Thinking with my feet.

I purposely kicked a metaphorical hornet's nest today. It was thrilling. I cringed at first but shortly after, a feeling of exuberance prevailed. When I told my wife what I'd done, and asked whether she thought it was a big mistake, she offered up the proverbial advice "Well, you either go big or go home."

"Sometimes you have to do both." I thought.

That being so, I'm still glad I did it. Hornets, after all are pretty feisty things. They get offended far too easily. They are ever so critical and really, what is the thing they are most noted for? - just an annoying nasty sting. They deserve being kicked occasionally. At least then, you can give yourself a head start to get the hell out of there.

I don't like being surprised by hornets or people with hornet-like tendencies. Why do we put up with people who have biting stinging things to say for no apparent reason, or just because they have some personal thorax to grind. They should get a life.

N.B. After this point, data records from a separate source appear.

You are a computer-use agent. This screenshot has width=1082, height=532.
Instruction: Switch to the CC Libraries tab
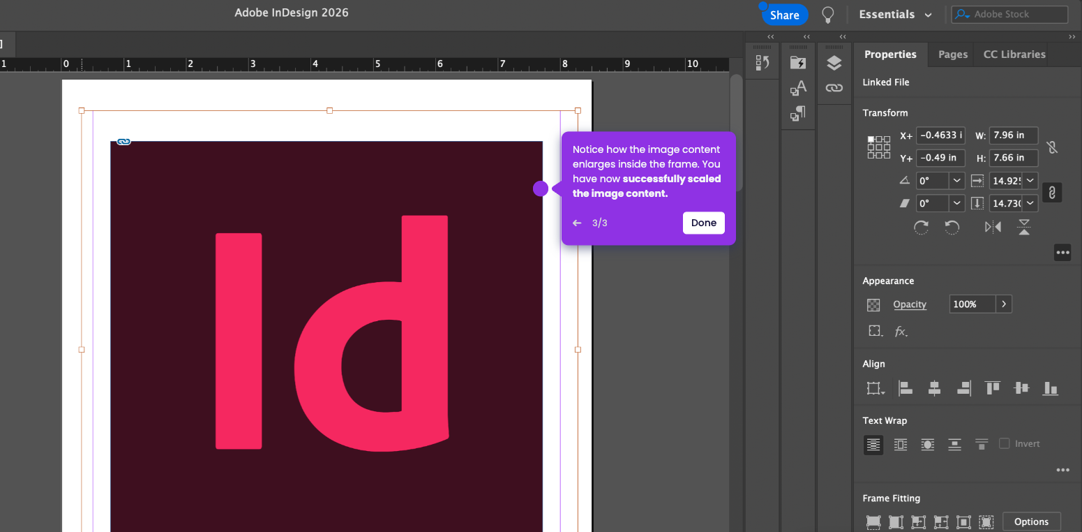(1014, 54)
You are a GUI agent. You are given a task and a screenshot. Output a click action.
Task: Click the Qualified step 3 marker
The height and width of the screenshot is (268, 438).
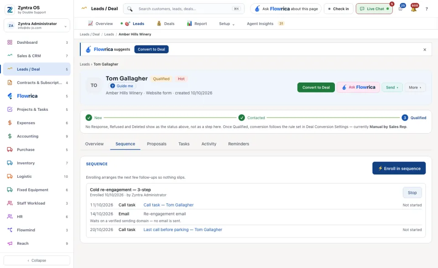pos(405,118)
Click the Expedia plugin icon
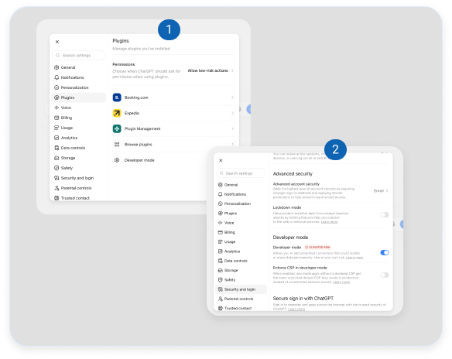 point(117,113)
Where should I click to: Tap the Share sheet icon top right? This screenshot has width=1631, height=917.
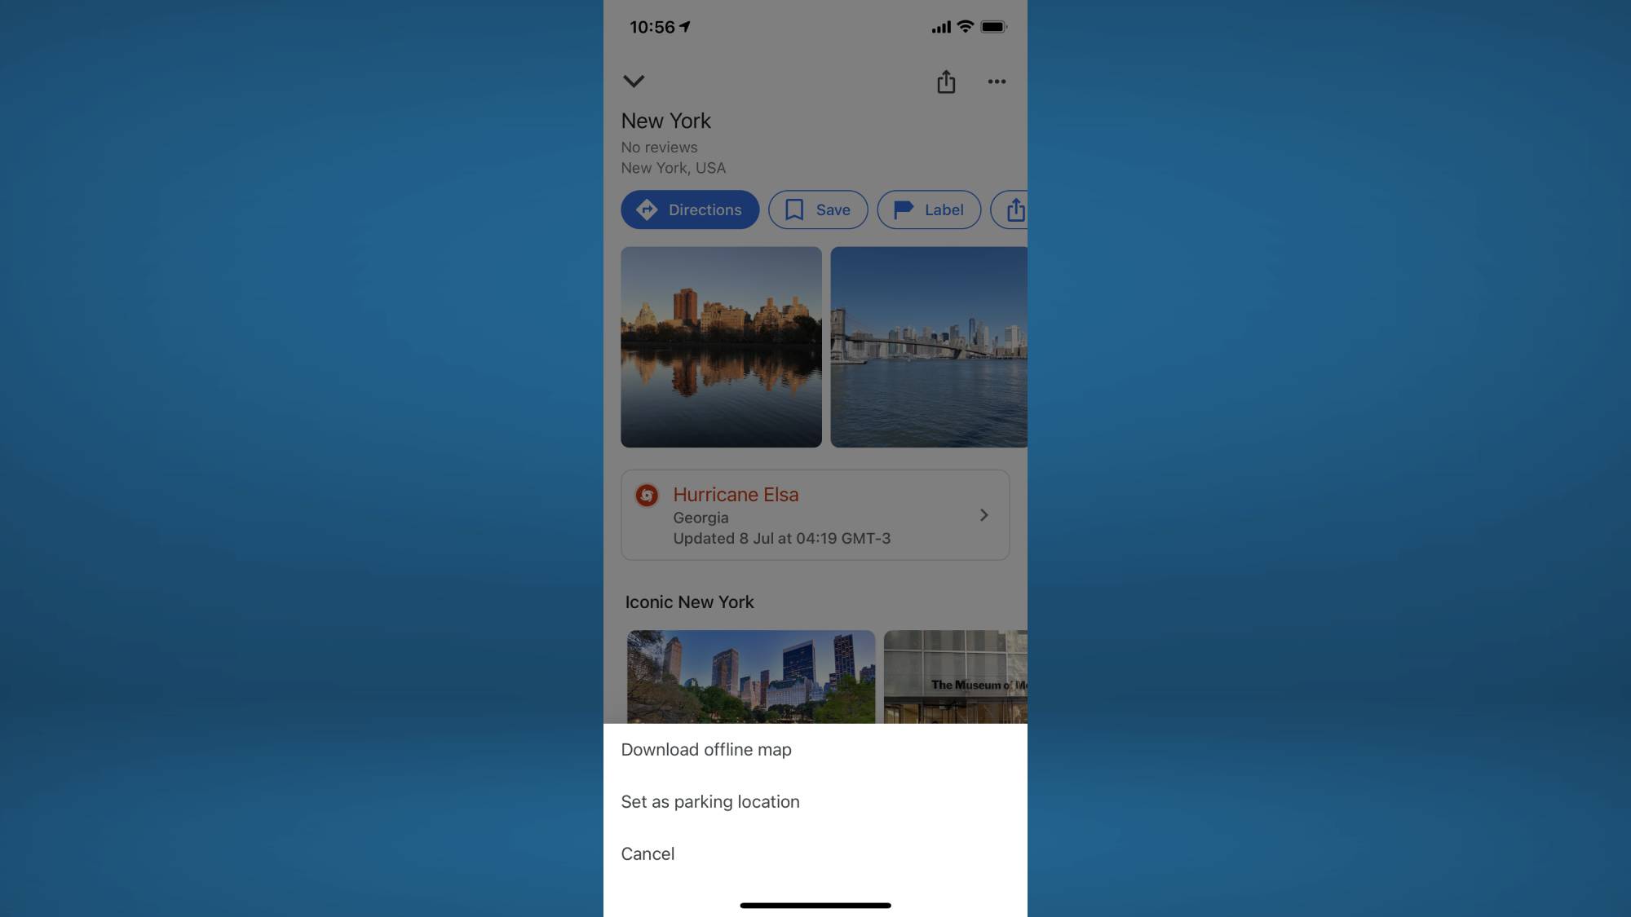[x=944, y=82]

Sometimes when I've been building a wall and gone off looking for more material in the woods, I've turned over a stone on the ground or picked up a rock from a pile and accidently disturbed some sting-happy nest-a-vespas. It takes very little for these 'apocritas' to decide to mobilize and go on the offensive. It's always a surprise attack, and from my spot on the wall, way over-reactionary.

Hornets, (or maybe they're 'ground wasps' - whatever) have got to learn to fit into the pattern, get along with others in real world and share their space with wallers and campers and hikers and people who happen to like the outdoors.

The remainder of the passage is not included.